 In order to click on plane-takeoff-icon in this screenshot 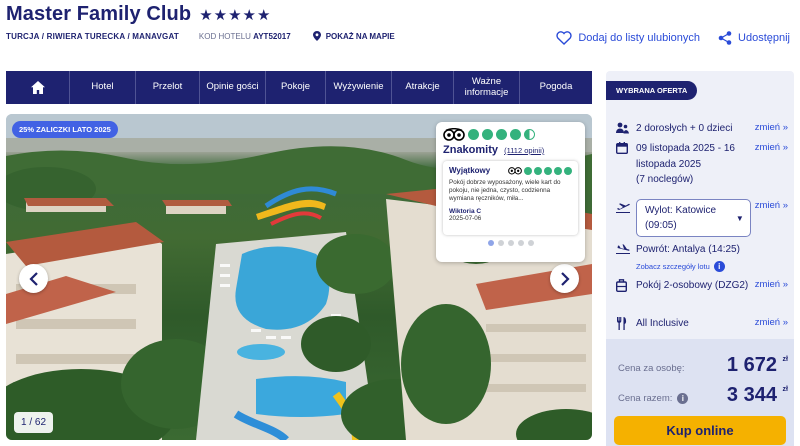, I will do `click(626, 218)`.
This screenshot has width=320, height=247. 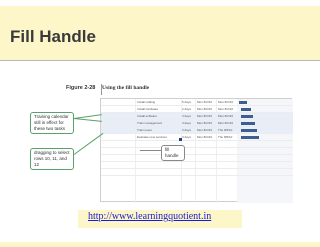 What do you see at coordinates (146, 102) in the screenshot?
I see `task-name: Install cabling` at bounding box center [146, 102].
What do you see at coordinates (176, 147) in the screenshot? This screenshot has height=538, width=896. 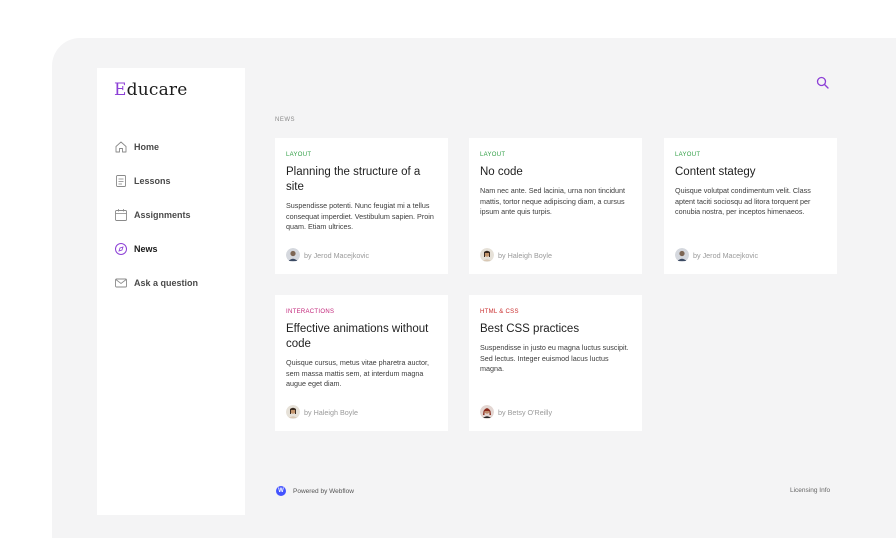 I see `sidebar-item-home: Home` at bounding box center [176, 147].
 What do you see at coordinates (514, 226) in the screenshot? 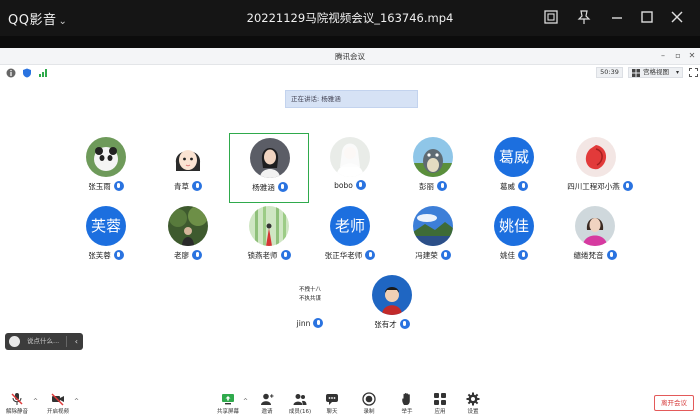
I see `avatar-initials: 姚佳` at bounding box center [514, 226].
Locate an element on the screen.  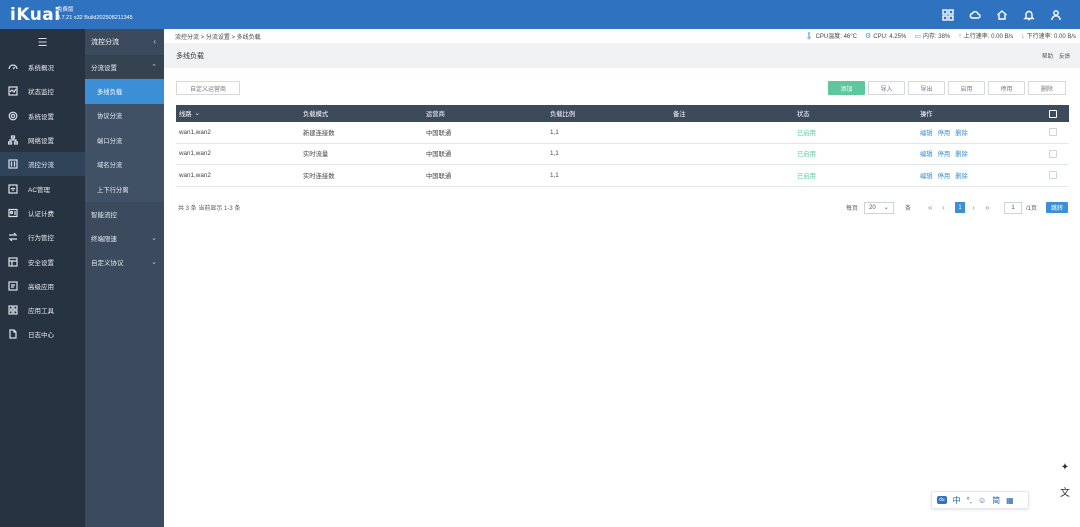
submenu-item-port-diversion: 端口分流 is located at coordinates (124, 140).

Görev tanımı.
"What do you see at coordinates (514, 226)" ifadesini içeren satırla başlayıp verinin sonuna kadar süren bölümü, iki ucu da dahil ederek ve boş satırları atlayarak numaralı bir liste olarak verin. Resimleri yanıta katmayın.

Yanıt alanı.
1.  What do you see at coordinates (514, 226) in the screenshot? 
2. I see `avatar-initials: 姚佳` at bounding box center [514, 226].
3. Locate an element on the screen.  
4. submenu-item-port-diversion: 端口分流 is located at coordinates (124, 140).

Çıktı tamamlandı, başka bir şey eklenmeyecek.